**Instructions to follow**
The expected output is the data below, character for character, without its pictures.

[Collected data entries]
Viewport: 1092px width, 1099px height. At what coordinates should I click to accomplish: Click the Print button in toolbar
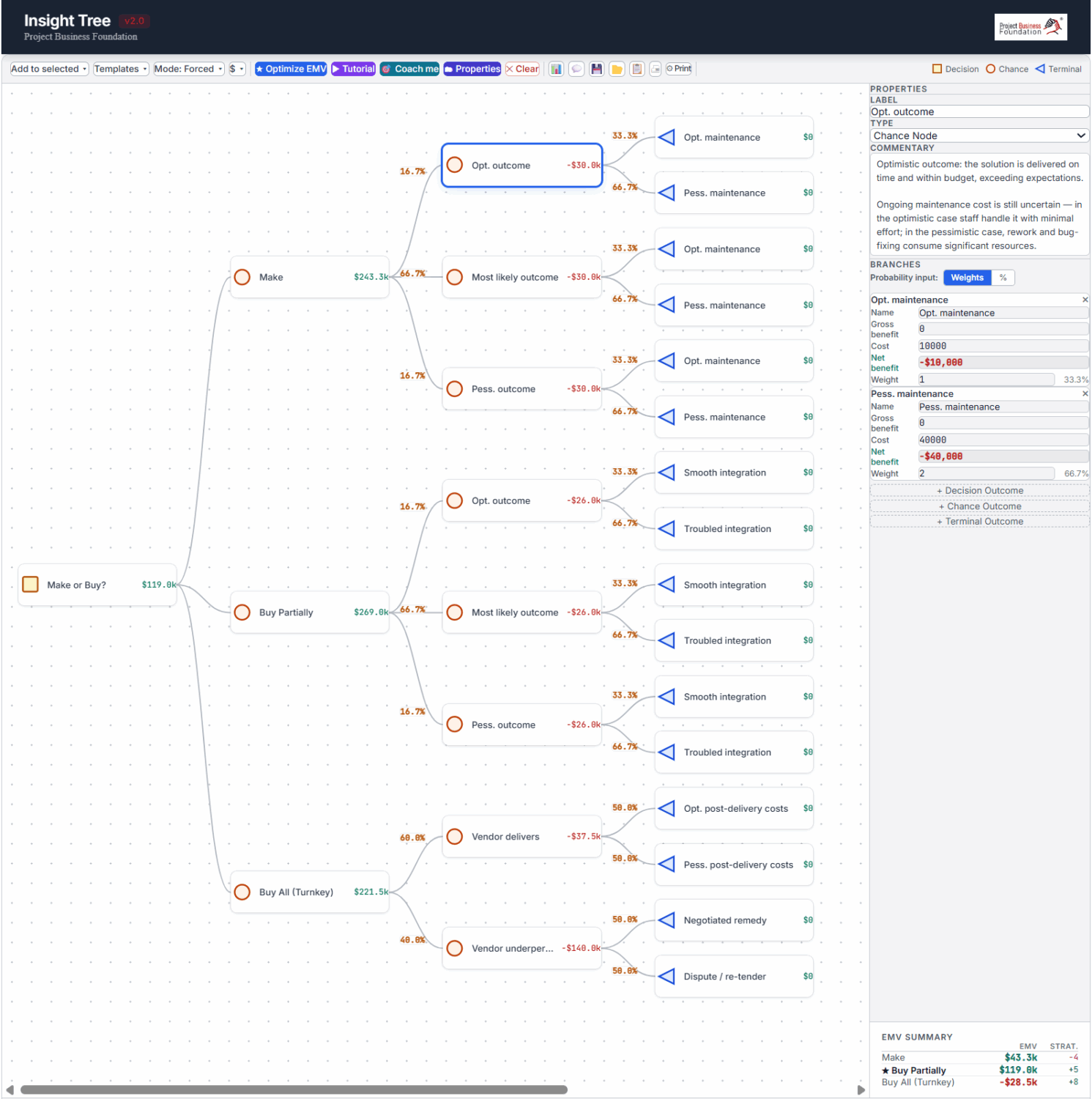click(679, 69)
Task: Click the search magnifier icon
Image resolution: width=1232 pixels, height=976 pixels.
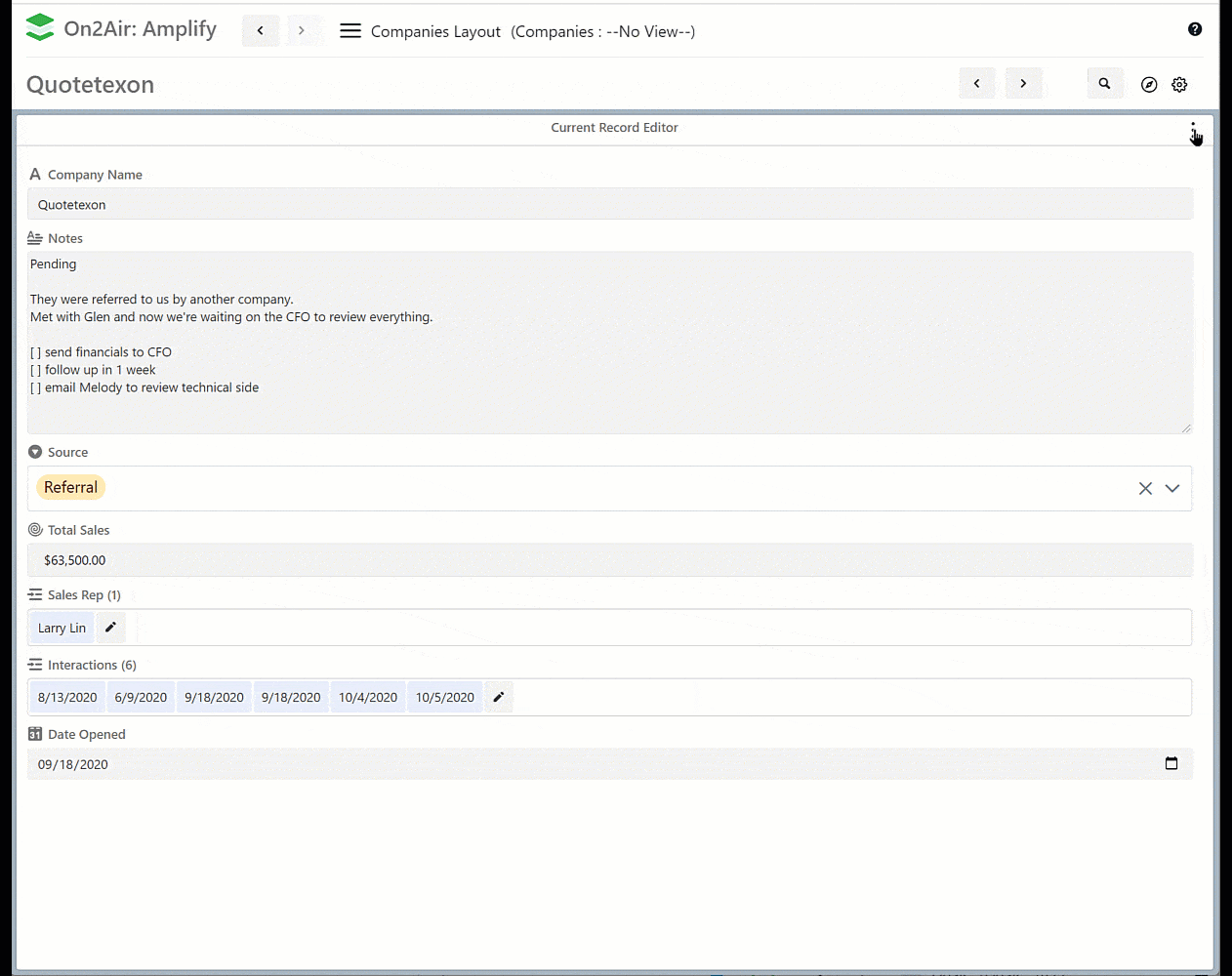Action: click(x=1105, y=84)
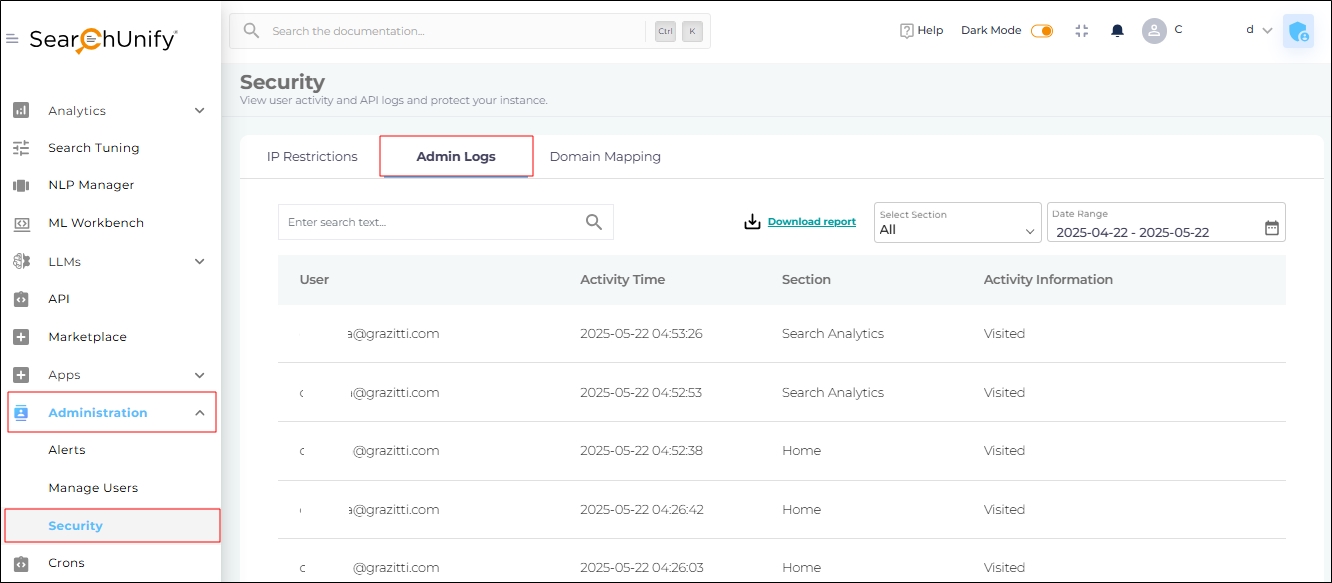Screen dimensions: 1332x583
Task: Open Manage Users in sidebar
Action: click(93, 488)
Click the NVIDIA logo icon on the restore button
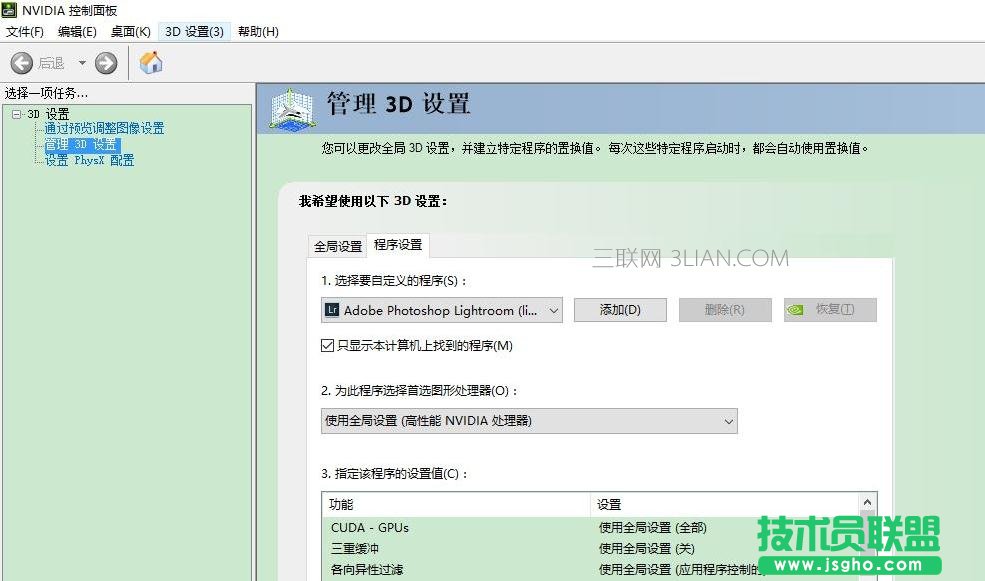Viewport: 985px width, 581px height. point(800,310)
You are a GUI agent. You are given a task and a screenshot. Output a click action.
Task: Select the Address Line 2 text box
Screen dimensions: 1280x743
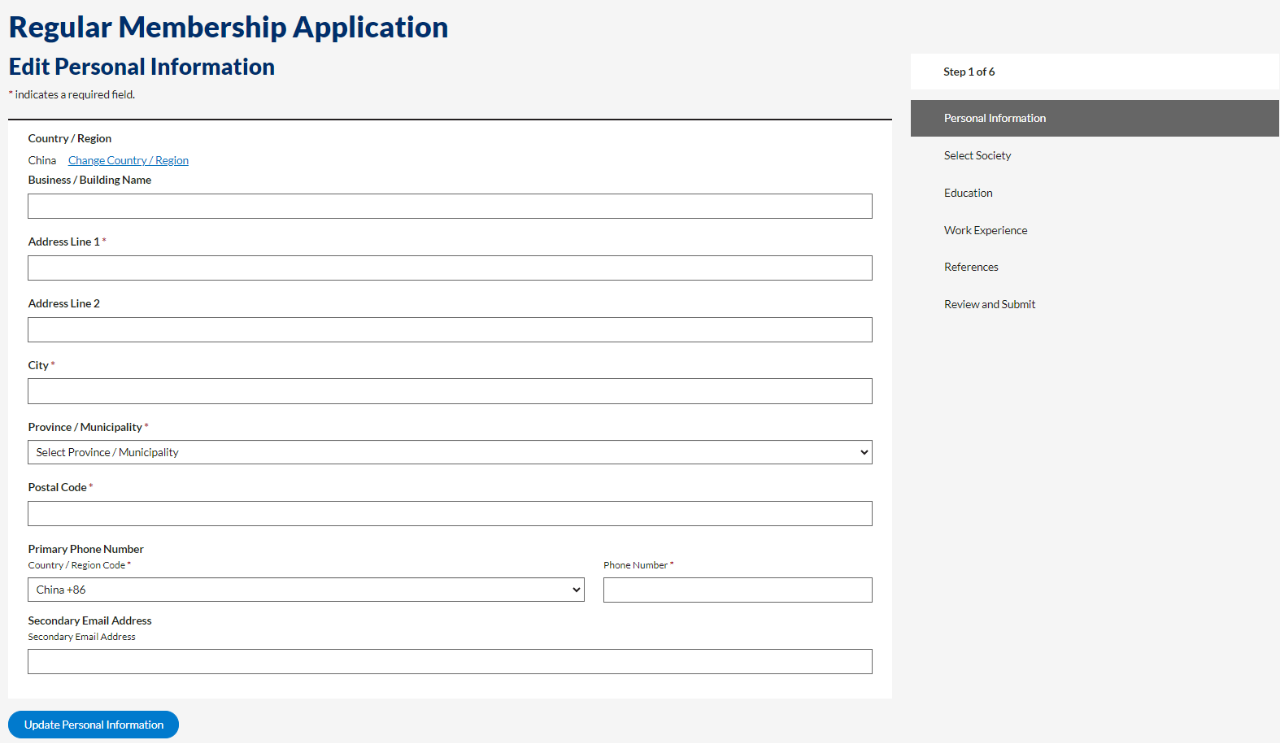[x=450, y=330]
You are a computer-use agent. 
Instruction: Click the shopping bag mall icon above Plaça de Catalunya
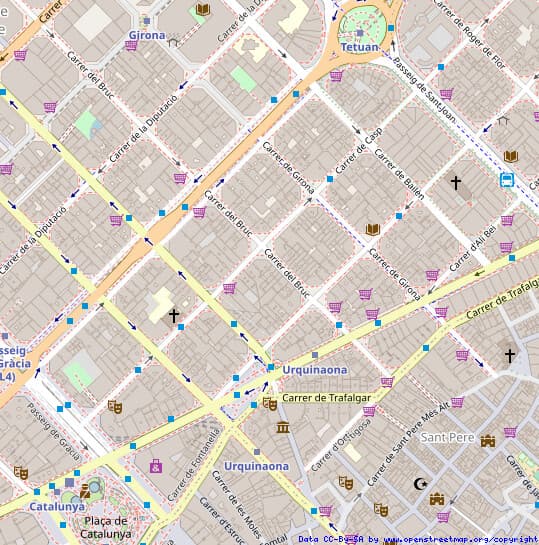click(156, 466)
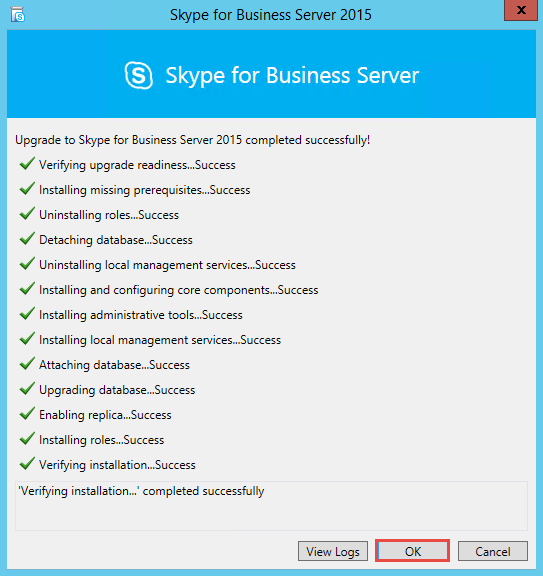
Task: Click checkmark next to Detaching database
Action: 27,238
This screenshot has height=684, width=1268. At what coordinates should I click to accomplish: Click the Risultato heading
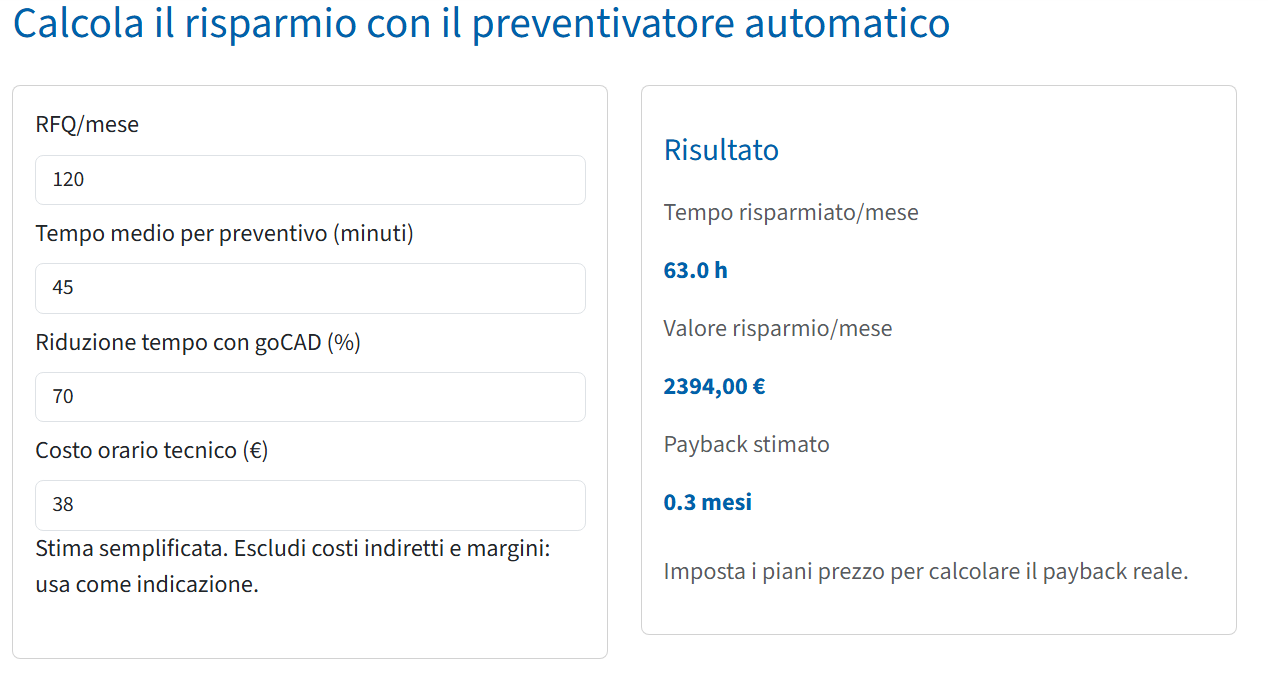(x=721, y=150)
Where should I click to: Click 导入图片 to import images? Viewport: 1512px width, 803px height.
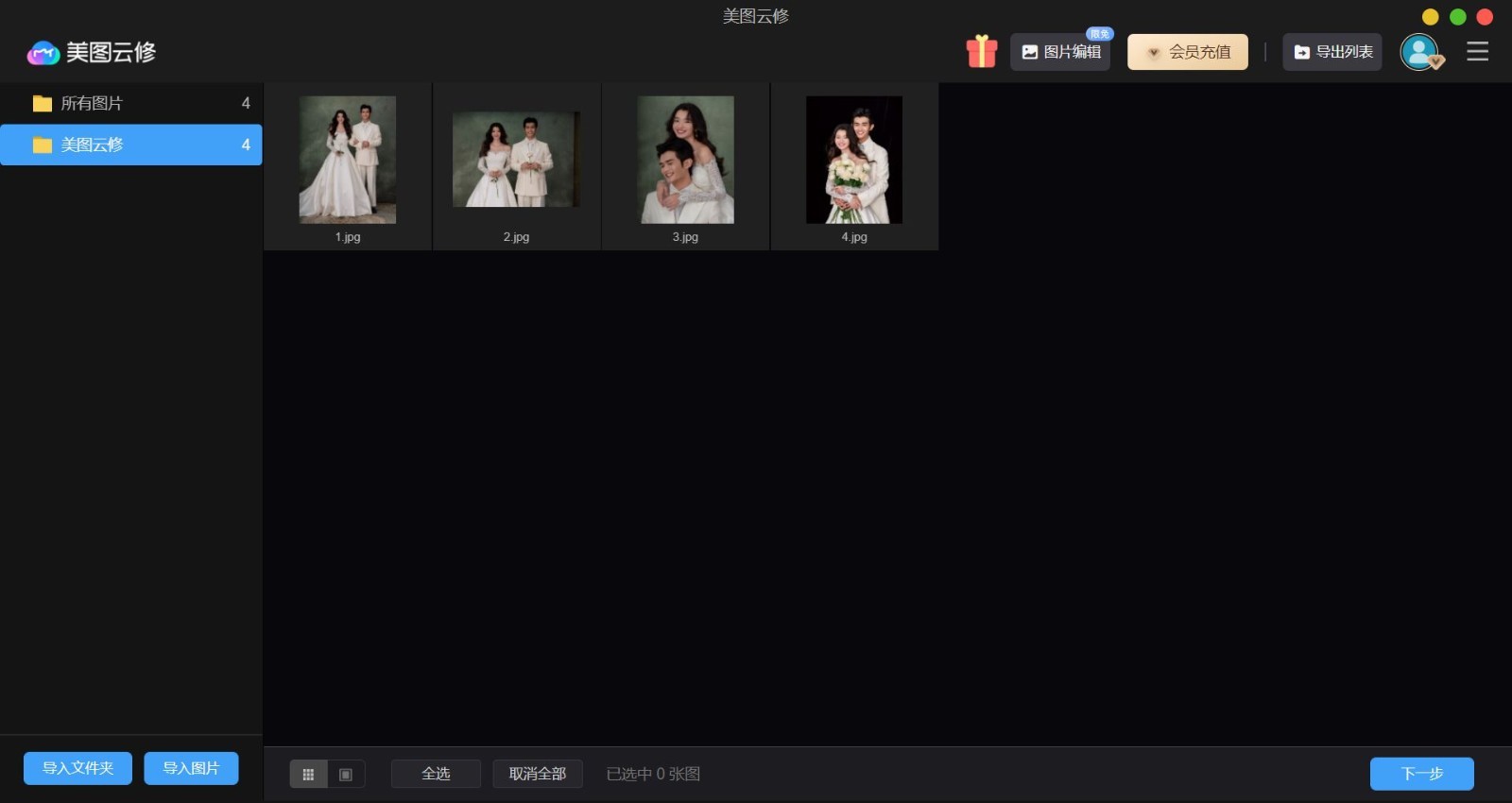point(191,768)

**Answer to the problem**
Viewport: 1092px width, 1099px height. At what coordinates should I click to accomplish: Click the Print button in toolbar
click(679, 69)
Task: Click the search magnifier icon
Image resolution: width=1232 pixels, height=976 pixels.
Action: click(x=1105, y=84)
Screen dimensions: 1332x583
Task: Open Manage Users in sidebar
Action: click(93, 488)
Click the NVIDIA logo icon on the restore button
Viewport: 985px width, 581px height. point(800,310)
You are a GUI agent. You are given a task and a screenshot. Output a click action.
Task: Select the Address Line 2 text box
Screen dimensions: 1280x743
[x=450, y=330]
You are a computer-use agent. 
Instruction: Click the shopping bag mall icon above Plaça de Catalunya
click(156, 466)
Task: Click checkmark next to Detaching database
Action: 27,238
This screenshot has height=684, width=1268. At what coordinates should I click to accomplish: Click the Risultato heading
(x=721, y=150)
Where should I click to: Click 导入图片 to import images? Viewport: 1512px width, 803px height.
point(191,768)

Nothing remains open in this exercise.